Foreign Office reports fall in Britons arrested abroad
The number of Britons arrested overseas fell 10% last year, according to Foreign Office figures.
There were 5,700 arrests in the 12 months ending March 2011, down from 6,439 in the previous year, and drug offence arrests fell nearly 20% to 799.
However, the number needing hospital treatment rose in 2010/11 despite a dip in the number of visits abroad.
Minister for Europe David Lidington said it was encouraging to see a decrease in the number of arrests.
The British Behaviour Aboard report also revealed that the number of Britons raped abroad was down from 132 in 2009/10 to 115 in 2010/11.
However, sexual assaults increased from 140 to 163 over the same period.
And there were 25,969 cases of lost or stolen passports in the last year, compared with 27,272 in the previous 12 months.
According to the figures, 19,228 Britons needed consular assistance abroad in 2010/11 compared with 19,839 the year before.
The Foreign Office statistics, which also relate to Britons living abroad, also showed that in the last year Spain had the highest number of Britons arrested, at 1,745.
Spain also emerged as the country in which the most Britons required consular assistance. Some 4,971 people found themselves needing help.
However, proportionately, Britons were most likely to be arrested in Thailand, where they were also most likely to need hospital treatment.

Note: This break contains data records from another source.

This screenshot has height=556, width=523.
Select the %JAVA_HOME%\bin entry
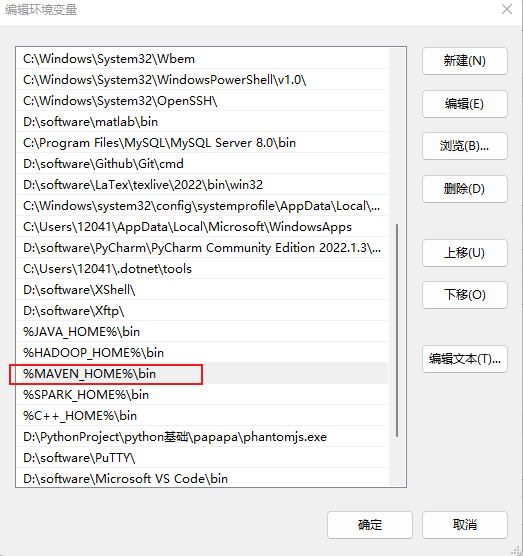[202, 332]
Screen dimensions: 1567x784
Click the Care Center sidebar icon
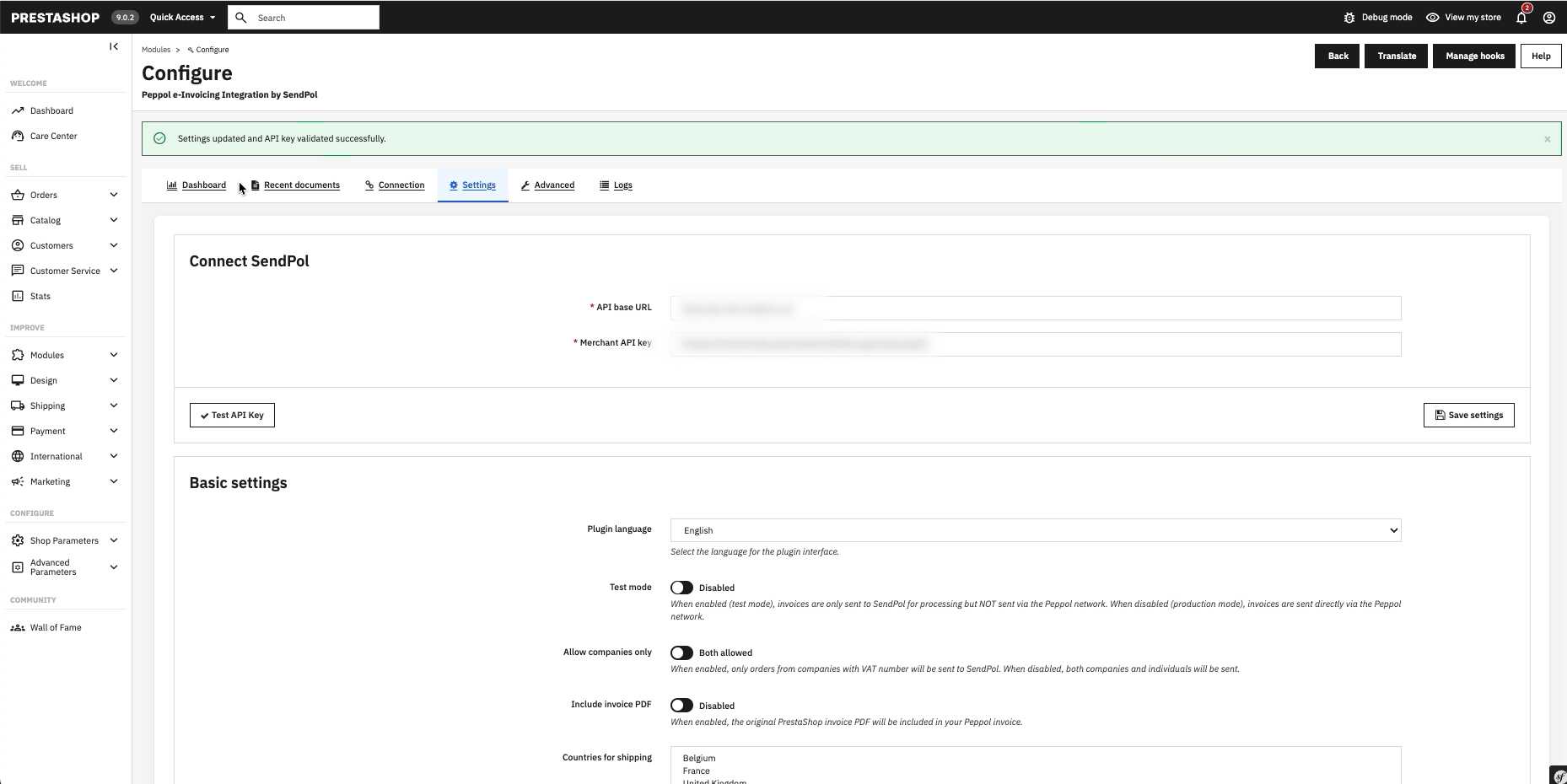click(18, 136)
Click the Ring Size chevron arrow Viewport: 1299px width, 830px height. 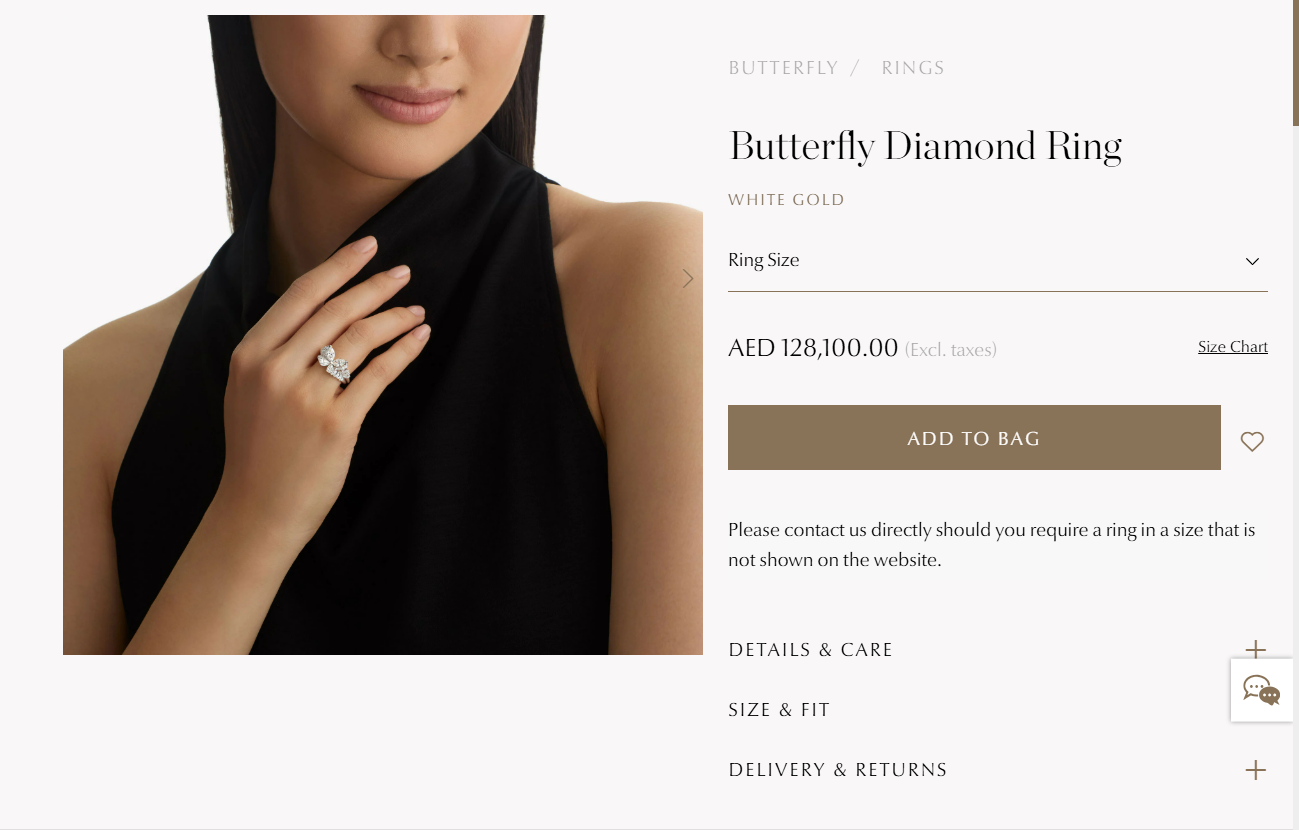click(x=1252, y=261)
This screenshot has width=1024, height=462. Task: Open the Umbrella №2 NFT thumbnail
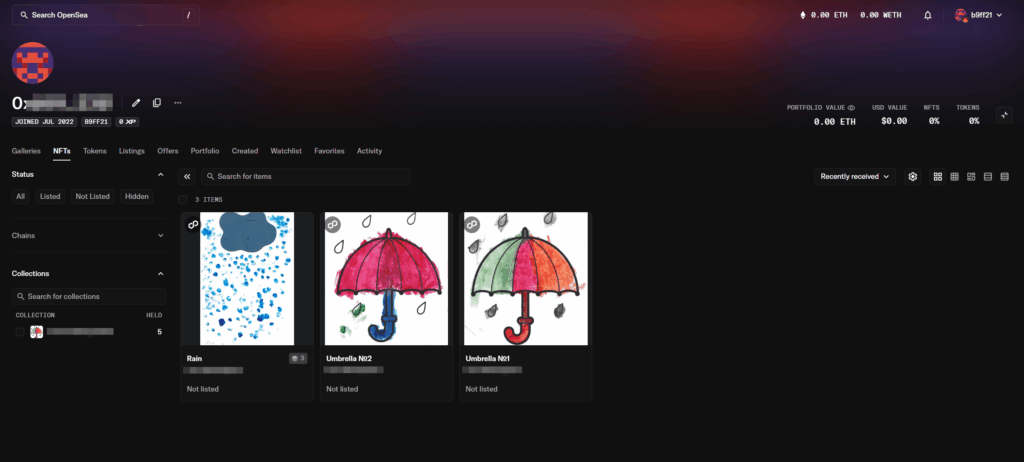pyautogui.click(x=386, y=278)
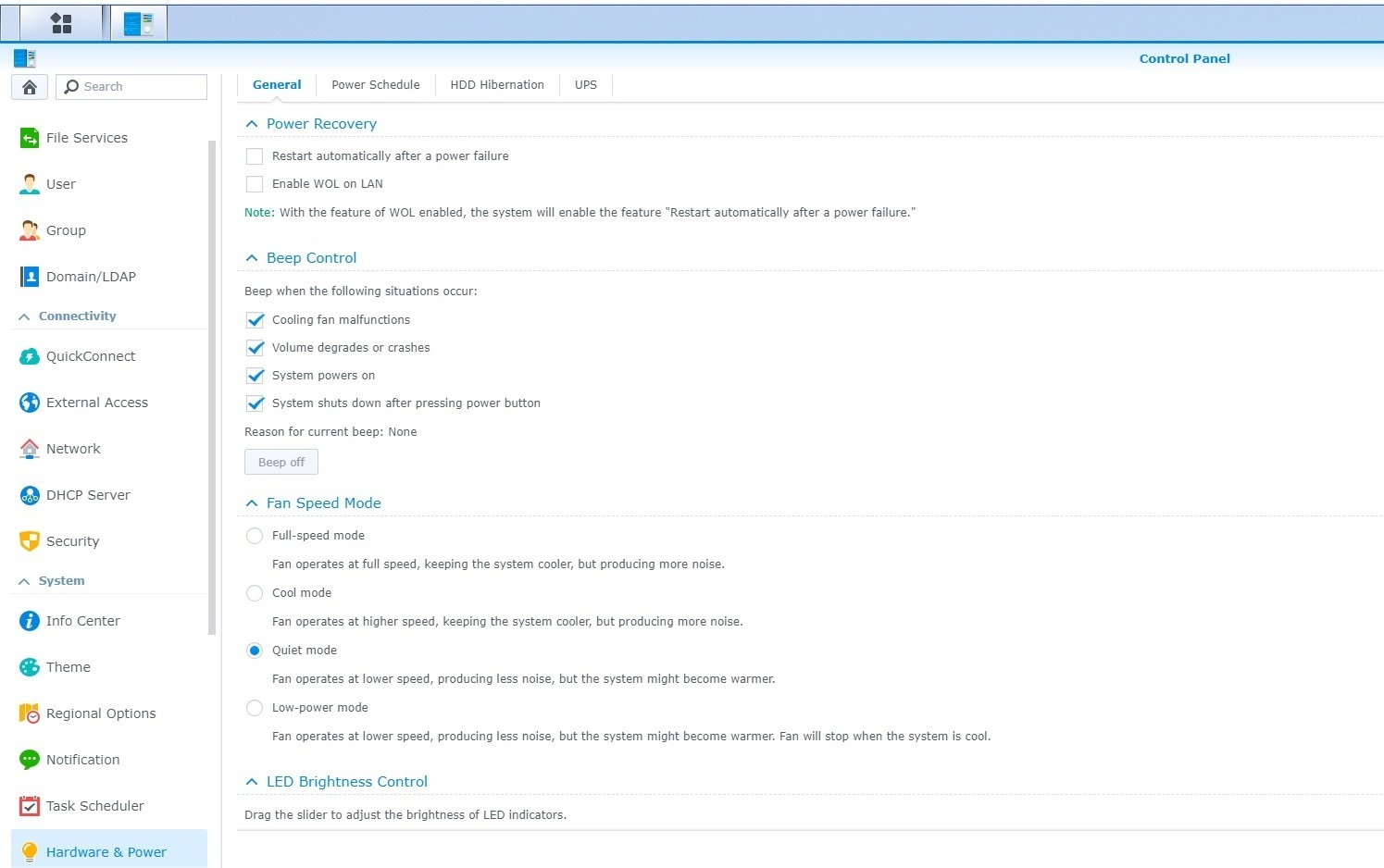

Mr Lidington said: "We work hard to warn British nationals about the consequences of breaking the law abroad so it is really encouraging to see the overall number of cases of arrests and drug arrests falling."
However, he pointed out that there had been 5,700 arrests of British nationals overseas in the last year.
He said: "Prison conditions in some parts of the world can be very poor, overcrowded and in some cases dangerous, and sentences can be much tougher than in the UK.
"People are mistaken if they think the Foreign Office can get you out of jail. We can't, but we will work hard to try and ensure your safety, and that you get a fair trial."
Meanwhile, a Foreign Office poll of 2,000 UK adults suggested that 43% of 18 to 24-year-olds know someone who has taken illegal drugs while abroad.
And two in three people do not always find out about the laws of the country they visit before travelling.
And nearly a third - 32% - of people are not aware that they will always be prosecuted under local law if they break the law abroad.
Some 6% of people thought they would be prosecuted under UK law, 22% believed it depends on the country they are in and 4% admitted to not knowing at all.
Medical treatment abroad can be expensive and the Foreign Office has urged people to take out a comprehensive travel insurance policy before travelling, to avoid large bills if they suffer from an illness or have an accident.
The British Behaviour Abroad figures were released as part of the Foreign Office's Know Before You Go campaign which encourages Britons to prepare for their foreign travel so they can avoid preventable problems.
The Foreign Office also posted a video on YouTube showing the location of thousands of incidents involving British nationals abroad over a 24-hour period.